TWO teachers are already looking for their next challenge after helping to raise £45,000 by swimming the English Channel.
Nikki Saines and Alice Dooley, work colleagues at South Holland Post-16 Centre in Spalding, set off to swim to France on Saturday as part of a team of six raising cash for Diabetes UK.
After almost 17 gruelling hours, Nikki had the honour of being the swimmer to touch land at the other side – but said the swim had been a mentally tough challenge.
During the event the six swimmers took it in turns to do an hour in the water, with the rest following alongside in a small boat.
Nikki said: “It was a great team experience and we all bonded really well, but it was tough.
“It feels great to have done it and there is a massive sense of achievement, but now I feel a bit empty because we have worked towards this for so long.”
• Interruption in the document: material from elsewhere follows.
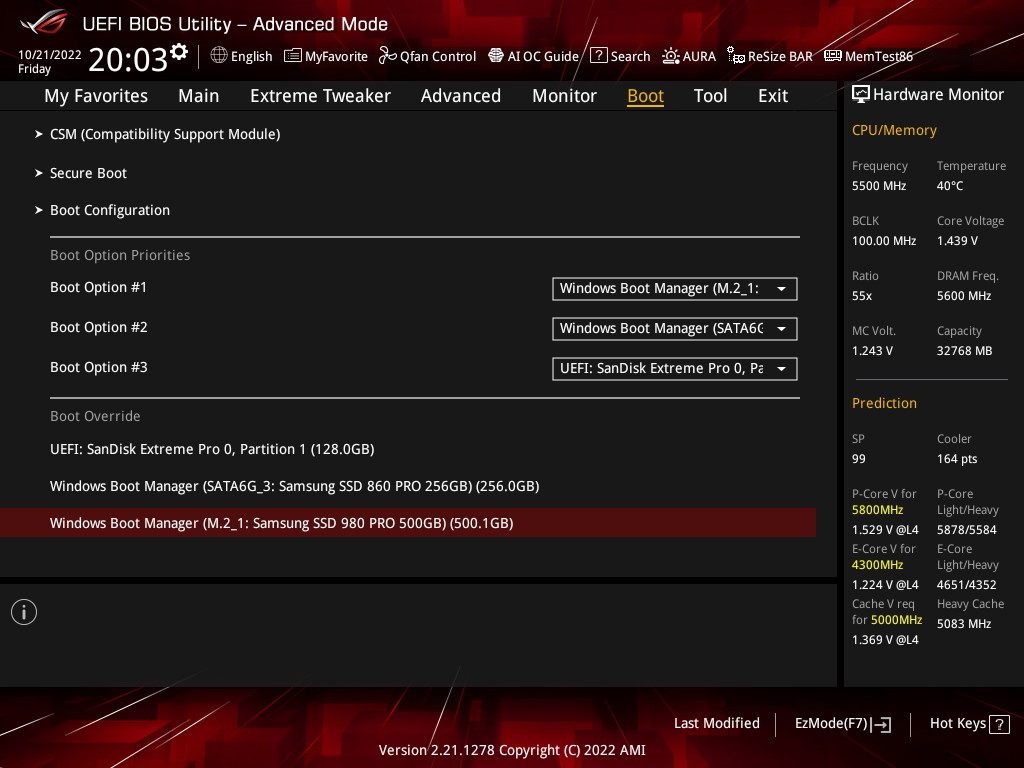Open MyFavorite list icon

293,56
Nikki says one of the hardest parts of the swim was the sense of disorientation when swimming in the dark, with nothing to be seen but sea in all directions.
She said: “There was no concept of which direction you were supposed to be going in. You just had to be guided by the boat.
“We also had to cross the shipping lanes, which is quite frightening when you look up and there’s a P&O ferry in your face.
“But we did see some dolphins and on my last leg there was a shooting star, so we all made a wish – I think we all just wished that we would make it to the other side.”
Nikki and Alice decided to do the Channel swim months ago to raise cash for Diabetes UK after witnessing Alice’s sister’s struggle with Type 1 Diabetes.
Both are delighted with the amount of money the team raised – and more is still to be collected in.
But Nikki said: “I think I will have to do something else now because I need a new challenge.
“Alice is thinking of climbing Mount Kilimanjaro, so I might end up doing that because she’s difficult to say ‘no’ to when she gets an idea in her head.”